Centers For Disease Control And Prevention (U.S.)
Community-Based Participatory Research
Community Health Workers
Early Detection Of Cancer
Public Health Practice
Randomized Controlled Trials As Topic
Uterine Cervical Neoplasms
Pubmed Central ID:PMC4603539
Funding:200-2002-00573/PHS HHS/United States
200-2008-27956/PHS HHS/United States
200-98-0102/PHS HHS/United States
CC999999/Intramural CDC HHS/United States
S1166-19/21/PHS HHS/United States
U48-DP000057/DP/NCCDPHP CDC HHS/United States
Many barriers to cervical cancer screening for Hispanic women have been documented, but few effective interventions exist. The Community Preventive Services Task Force recommends increasing cervical cancer screening through various methods. Building on this evidence, the Centers for Disease Control and Prevention funded the research and testing phases for an evidence-based and theoretically grounded intervention designed to increase cervical cancer screening among never and rarely screened Hispanic women of Mexican descent. In this article, we describe the development process of the AMIGAS (Ayudando a las Mujeres con Información, Guía, y Amor para su Salud) intervention, highlight the integration of scientific evidence and community-based participatory research principles, and identify opportunities for dissemination, adaptation, and implementation of this intervention.
The AMIGAS team was a collaboration among researchers, promotoras (community health workers), and program administrators. The multiyear, multiphase project was conducted in Houston, Texas; El Paso, Texas; and Yakima, Washington. The team completed several rounds of formative research, designed intervention materials and methodology, conducted a randomized controlled trial, created a guide for program administrators, and developed an intervention dissemination plan.
Trial results demonstrated that AMIGAS was successful in increasing cervical cancer screening among Hispanic women. Adaptation of AMIGAS showed minimal reduction of outcomes. Dissemination efforts are underway to make AMIGAS available in a downloadable format via the Internet.
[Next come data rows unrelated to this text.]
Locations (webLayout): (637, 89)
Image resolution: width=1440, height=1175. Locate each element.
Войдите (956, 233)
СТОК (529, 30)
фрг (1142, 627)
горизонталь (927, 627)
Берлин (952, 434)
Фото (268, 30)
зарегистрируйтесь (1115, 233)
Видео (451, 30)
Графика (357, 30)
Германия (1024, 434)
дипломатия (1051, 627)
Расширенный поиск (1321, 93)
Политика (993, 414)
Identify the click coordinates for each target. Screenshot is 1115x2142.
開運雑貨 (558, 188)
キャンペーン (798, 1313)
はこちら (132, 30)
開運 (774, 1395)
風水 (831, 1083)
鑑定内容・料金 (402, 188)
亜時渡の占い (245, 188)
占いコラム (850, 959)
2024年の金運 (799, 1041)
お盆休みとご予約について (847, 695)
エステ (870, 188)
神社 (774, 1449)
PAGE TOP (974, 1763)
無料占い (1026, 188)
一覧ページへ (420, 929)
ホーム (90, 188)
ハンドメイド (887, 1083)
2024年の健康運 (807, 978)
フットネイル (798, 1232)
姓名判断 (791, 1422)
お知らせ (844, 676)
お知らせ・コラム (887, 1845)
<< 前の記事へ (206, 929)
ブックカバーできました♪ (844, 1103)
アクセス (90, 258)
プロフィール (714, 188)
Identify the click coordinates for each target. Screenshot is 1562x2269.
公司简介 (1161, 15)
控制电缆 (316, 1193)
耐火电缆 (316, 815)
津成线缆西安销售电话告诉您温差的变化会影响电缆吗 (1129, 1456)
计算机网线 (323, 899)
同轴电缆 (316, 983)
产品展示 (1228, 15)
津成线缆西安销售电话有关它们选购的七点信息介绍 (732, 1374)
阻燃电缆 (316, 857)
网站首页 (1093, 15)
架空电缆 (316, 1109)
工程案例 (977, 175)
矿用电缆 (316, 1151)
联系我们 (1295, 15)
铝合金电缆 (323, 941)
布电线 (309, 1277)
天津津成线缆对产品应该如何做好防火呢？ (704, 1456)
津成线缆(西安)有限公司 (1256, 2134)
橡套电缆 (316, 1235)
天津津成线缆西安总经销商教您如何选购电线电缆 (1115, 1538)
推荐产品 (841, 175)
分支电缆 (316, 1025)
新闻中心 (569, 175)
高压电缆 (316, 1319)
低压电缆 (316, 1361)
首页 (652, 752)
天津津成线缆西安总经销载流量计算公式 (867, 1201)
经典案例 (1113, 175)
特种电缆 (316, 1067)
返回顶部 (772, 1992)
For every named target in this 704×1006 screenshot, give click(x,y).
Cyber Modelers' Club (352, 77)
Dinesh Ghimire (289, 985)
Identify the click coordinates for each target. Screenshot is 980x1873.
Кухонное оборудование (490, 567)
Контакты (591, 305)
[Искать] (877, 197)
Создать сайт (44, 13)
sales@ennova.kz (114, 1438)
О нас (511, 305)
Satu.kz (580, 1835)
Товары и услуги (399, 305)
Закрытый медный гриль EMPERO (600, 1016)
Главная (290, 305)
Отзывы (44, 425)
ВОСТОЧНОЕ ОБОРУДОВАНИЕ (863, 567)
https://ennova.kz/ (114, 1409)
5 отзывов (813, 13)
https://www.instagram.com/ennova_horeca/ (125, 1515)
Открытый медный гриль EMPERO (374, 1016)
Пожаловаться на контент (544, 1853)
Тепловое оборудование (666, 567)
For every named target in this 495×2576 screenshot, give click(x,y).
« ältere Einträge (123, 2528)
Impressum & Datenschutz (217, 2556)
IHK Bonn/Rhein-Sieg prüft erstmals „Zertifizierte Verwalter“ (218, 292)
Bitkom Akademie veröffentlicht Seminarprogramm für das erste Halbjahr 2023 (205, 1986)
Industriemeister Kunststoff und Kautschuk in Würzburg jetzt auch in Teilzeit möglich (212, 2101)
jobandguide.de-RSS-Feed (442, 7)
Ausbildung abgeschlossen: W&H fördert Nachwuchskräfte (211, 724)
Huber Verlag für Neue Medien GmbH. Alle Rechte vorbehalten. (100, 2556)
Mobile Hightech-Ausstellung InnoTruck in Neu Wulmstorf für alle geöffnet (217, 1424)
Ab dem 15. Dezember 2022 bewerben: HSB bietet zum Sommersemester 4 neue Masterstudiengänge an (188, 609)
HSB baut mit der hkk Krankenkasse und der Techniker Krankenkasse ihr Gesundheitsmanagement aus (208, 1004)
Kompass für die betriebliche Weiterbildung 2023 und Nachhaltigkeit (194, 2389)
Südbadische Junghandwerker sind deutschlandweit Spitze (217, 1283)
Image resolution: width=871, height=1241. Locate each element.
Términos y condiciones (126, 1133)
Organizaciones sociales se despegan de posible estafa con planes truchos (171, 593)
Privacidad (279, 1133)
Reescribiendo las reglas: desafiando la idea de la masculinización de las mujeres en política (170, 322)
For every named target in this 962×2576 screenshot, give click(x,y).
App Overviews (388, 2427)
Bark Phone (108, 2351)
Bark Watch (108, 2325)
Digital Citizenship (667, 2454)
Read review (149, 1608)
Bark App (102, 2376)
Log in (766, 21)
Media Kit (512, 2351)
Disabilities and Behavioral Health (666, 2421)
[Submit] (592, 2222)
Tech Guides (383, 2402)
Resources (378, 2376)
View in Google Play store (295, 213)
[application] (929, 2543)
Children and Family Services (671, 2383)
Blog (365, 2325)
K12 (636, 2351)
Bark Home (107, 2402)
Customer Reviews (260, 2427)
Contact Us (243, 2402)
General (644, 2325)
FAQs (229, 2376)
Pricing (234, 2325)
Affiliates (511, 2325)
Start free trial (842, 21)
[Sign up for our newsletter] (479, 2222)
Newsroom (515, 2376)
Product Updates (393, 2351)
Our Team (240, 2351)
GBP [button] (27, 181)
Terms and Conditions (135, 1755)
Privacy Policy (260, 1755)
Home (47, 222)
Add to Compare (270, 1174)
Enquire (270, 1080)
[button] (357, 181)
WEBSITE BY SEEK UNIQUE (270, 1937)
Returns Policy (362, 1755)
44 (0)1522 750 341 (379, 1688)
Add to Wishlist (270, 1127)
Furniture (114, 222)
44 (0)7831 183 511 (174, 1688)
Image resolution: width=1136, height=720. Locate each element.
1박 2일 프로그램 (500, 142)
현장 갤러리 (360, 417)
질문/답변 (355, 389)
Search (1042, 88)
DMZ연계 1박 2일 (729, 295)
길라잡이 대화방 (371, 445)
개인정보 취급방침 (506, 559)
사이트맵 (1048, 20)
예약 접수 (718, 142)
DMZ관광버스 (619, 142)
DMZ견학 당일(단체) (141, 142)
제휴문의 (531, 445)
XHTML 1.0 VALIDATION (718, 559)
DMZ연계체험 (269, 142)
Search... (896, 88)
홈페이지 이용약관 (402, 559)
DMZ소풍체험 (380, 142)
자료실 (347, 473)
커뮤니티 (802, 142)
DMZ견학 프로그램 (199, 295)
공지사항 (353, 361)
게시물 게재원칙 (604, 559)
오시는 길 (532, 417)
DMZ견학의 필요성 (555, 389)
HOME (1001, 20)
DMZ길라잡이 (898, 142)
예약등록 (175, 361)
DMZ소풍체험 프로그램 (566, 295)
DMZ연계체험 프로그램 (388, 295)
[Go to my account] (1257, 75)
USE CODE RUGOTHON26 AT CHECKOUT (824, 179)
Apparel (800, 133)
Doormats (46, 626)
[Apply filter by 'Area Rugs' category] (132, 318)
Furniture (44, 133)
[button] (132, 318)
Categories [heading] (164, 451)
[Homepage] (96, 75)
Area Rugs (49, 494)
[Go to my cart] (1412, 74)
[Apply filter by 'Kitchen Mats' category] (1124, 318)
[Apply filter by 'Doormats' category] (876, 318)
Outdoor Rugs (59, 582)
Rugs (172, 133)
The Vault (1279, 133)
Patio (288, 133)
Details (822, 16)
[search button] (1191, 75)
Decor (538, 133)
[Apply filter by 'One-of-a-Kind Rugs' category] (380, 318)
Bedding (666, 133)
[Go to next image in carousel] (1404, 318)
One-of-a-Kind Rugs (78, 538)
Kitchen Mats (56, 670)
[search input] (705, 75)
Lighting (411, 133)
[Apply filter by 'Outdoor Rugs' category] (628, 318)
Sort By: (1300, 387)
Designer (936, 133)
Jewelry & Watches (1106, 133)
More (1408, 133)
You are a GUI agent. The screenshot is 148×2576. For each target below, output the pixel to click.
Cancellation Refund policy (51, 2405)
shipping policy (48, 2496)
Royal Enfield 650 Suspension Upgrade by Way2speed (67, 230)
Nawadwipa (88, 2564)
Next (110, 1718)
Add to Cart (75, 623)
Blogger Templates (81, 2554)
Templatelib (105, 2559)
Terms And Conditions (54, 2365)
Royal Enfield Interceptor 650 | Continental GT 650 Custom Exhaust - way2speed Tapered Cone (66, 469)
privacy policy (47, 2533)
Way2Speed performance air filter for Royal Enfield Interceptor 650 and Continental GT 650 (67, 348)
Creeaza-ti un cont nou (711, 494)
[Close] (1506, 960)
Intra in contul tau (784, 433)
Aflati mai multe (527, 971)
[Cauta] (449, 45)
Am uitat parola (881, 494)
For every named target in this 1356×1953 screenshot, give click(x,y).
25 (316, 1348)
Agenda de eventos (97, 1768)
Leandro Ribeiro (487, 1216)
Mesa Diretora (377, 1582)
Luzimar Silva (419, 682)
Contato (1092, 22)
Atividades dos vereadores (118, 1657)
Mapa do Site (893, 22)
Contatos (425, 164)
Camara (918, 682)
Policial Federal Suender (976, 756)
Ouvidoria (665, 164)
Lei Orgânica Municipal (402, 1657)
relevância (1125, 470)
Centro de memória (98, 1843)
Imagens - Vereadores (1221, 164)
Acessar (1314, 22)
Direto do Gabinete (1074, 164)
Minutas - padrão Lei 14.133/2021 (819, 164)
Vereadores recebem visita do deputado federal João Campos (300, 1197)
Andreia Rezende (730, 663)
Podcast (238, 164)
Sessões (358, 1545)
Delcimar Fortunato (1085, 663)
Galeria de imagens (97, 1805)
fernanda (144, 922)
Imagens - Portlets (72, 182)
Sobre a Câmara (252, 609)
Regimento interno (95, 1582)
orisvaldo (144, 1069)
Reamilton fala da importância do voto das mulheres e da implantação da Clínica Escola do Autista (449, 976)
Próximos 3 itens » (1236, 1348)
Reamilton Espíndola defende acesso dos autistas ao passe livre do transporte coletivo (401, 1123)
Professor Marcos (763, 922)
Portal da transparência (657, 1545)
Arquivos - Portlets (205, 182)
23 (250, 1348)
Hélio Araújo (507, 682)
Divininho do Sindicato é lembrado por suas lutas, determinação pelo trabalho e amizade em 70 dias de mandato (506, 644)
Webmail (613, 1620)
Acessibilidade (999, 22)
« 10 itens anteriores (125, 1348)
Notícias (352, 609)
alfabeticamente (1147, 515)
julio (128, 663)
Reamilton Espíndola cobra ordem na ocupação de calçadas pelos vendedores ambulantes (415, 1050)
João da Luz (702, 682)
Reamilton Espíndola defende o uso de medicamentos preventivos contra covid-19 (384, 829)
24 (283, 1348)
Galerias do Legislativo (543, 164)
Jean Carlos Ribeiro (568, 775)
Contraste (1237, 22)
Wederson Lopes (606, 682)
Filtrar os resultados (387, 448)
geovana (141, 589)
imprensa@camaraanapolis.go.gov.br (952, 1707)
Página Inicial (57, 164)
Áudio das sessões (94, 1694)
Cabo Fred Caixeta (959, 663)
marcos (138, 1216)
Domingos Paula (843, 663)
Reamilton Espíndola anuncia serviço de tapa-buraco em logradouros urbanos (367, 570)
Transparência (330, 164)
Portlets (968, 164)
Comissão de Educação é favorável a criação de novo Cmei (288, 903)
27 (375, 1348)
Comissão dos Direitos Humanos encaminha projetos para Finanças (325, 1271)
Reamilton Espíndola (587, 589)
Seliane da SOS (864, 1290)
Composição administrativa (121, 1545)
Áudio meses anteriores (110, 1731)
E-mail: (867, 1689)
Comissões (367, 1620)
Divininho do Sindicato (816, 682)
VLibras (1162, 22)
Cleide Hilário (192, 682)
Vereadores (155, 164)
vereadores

Developing a community-based intervention that is evidence-based and theoretically grounded is challenging, time-intensive, and requires collaboration among multiple disciplines. Inclusion of key stakeholders—in particular program deliverers and administrators—and planning for dissemination and translation to practice are integral components of successful intervention design. By providing explicit directions for adaptation for program deliverers, relevant information for program administrators, and access to the intervention via the Internet, AMIGAS is available to help increase cervical cancer screening among Hispanic women and other women disproportionately affected by cervical cancer.